Well,, I am not yet fit enough after my fall a week ago to be safe doing any machining, but I have just spent an hour or so fettling the band-saw, guided by the information in the link Oldvelo cites several massages ago,
I printed off the article, edited to remove the writer's (John Pitkin's) blokey chat, to have it at hand. There were differences between the saws he is familiar with, and mine, but not significant.
The drive unit appears all in good condition, which was a relief. No side-play or end-float in the pulley-shaft, a tiny amount of axial movement of the pulley on the shaft – but the grub-screw was loose. The pulley seems to rotate all-square.
So far so good.
Then discovered the spacer between the idler pulley and the block holding its stub-axle is no more than a sawn-off bit of thin-walled steel tube much larger than the axle!
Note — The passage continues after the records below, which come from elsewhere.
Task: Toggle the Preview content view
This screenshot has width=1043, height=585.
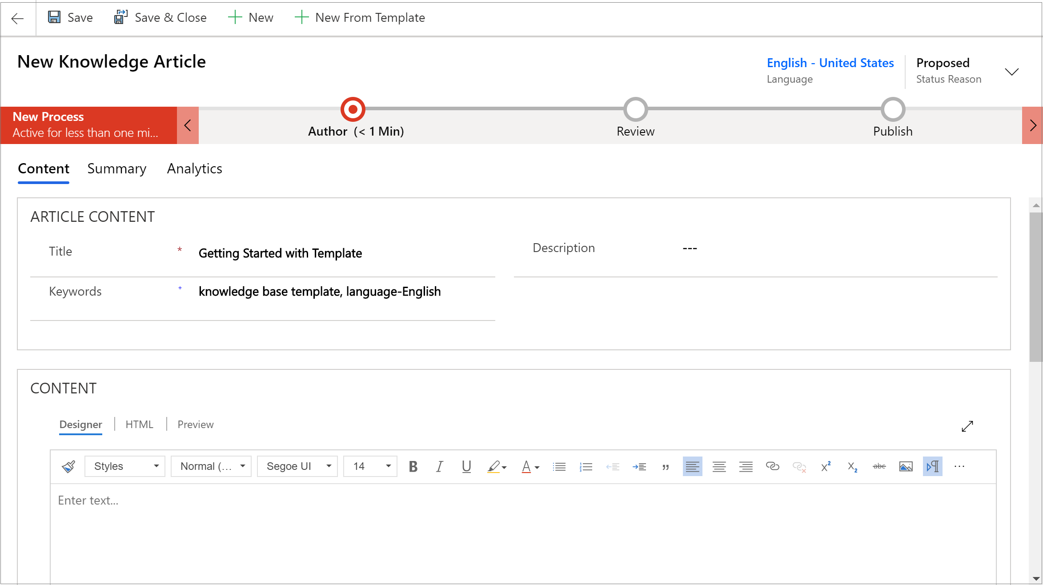Action: tap(196, 424)
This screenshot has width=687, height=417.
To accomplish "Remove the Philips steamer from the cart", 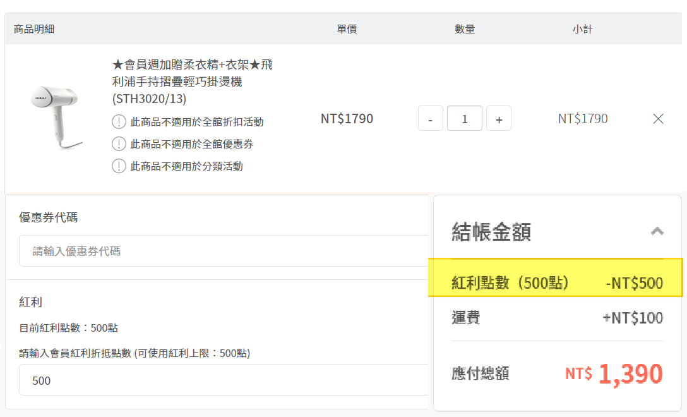I will point(658,119).
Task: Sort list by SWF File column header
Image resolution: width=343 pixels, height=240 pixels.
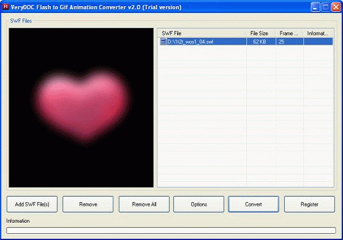Action: coord(202,33)

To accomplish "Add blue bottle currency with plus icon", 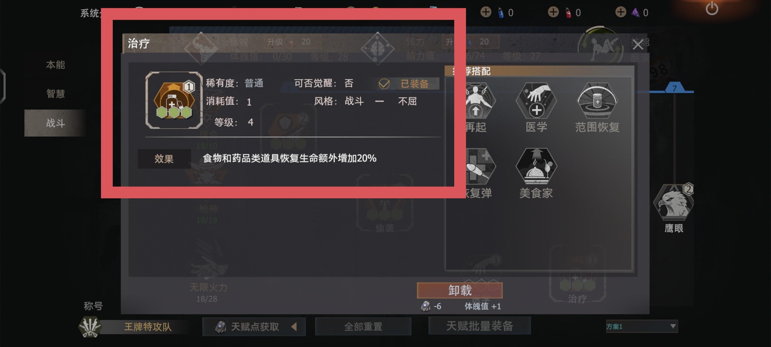I will [485, 12].
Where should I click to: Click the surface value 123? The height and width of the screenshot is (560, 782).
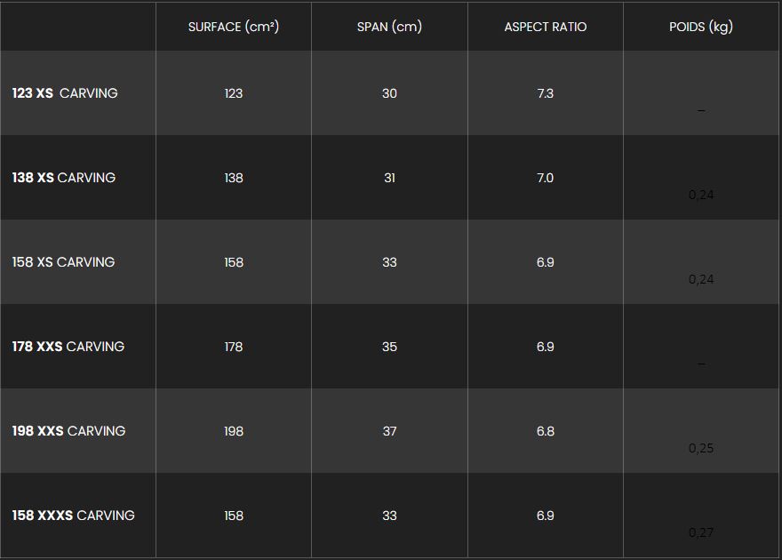234,93
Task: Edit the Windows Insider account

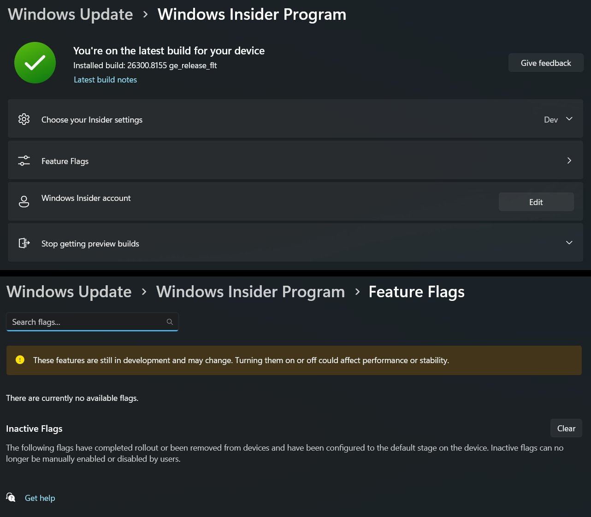Action: coord(536,202)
That should not matter much, but I modified a fibre-washer to fit (ish) inside it for centralising.
Next, aligned the pulley for slant as far as the machine allows, to tend to pull the blade back to the flange.
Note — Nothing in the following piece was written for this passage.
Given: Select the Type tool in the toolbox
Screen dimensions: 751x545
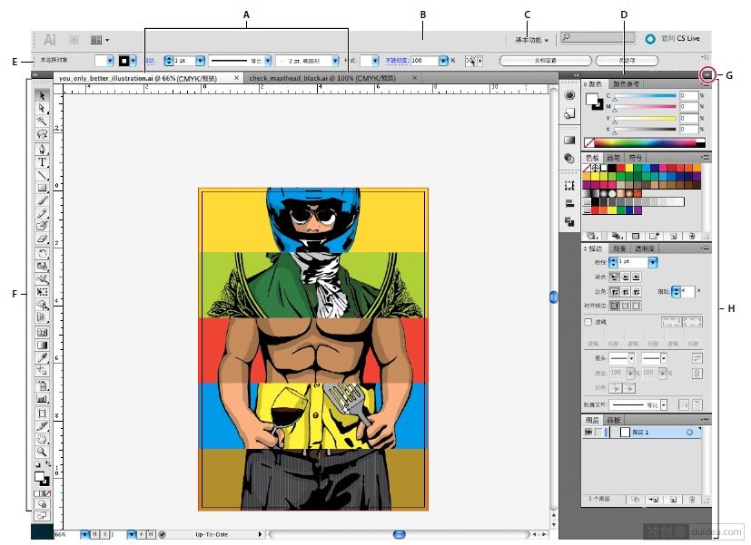Looking at the screenshot, I should click(42, 161).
Then refitted the blade. Not new as advised as I am down to the last one, but it has cut only one small piece of steel so far.
A precaution I took, I have not seen anyone else mention, was to clamp a board across the bow to restrain the blade if / when it springs off during the servicing. I adjusted the pulleys as he advises, as far my 'Alpine' machine will allow, but still found fitting the blade extremely awkward.
I tensioned the blade as he said – to ring when plucked or tapped. Is that right though?
'
Then refit the guides – which involves forcing the blade a long way from tangency.
Pitkin advises a small swarf-clearance gap – about 0.01" – between the blade and the adjustable ball-bearing races acting as the outer guides. That made the blade run hopelessly out of line and angle, and try to climb out of the guides.
These machines are made quite well but designed rather crudely; and it's hard to see how they can possibly twist a spring-steel blade though some 45º, off-line, between each pulley and the vice, with any accuracy.
It won't even cut a bit of wood square, vertically, and at the end of the cut the blade stops well away from the cut surface.
My assessment is that guides are too crude to align the blade correctly, so the slightest wear or tiniest error stops anything from working properly. They certainly cannot be adjusted to the blade's natural line.
I cannot decide if the guides are supposed to be several mm inside the tangent, or if the problem is the pulleys have lost that off their radii by wear.
Oddly, this seems to have all occurred only quite recently and rapidly, so possibly it reached a tipping-point in knackered-ness.
I've tried all sorts – set the guides tight or (as Pitkin says) loose, tilting the top pulley more or less, adjusting the edge-guides in or out…
'
So…
Can this machine be returned to cutting parts for bolted fabrications to sufficient accuracy not to need unintended milling afterwards? (As it probably could in the past.)
Or it a write-off for any but the roughest work?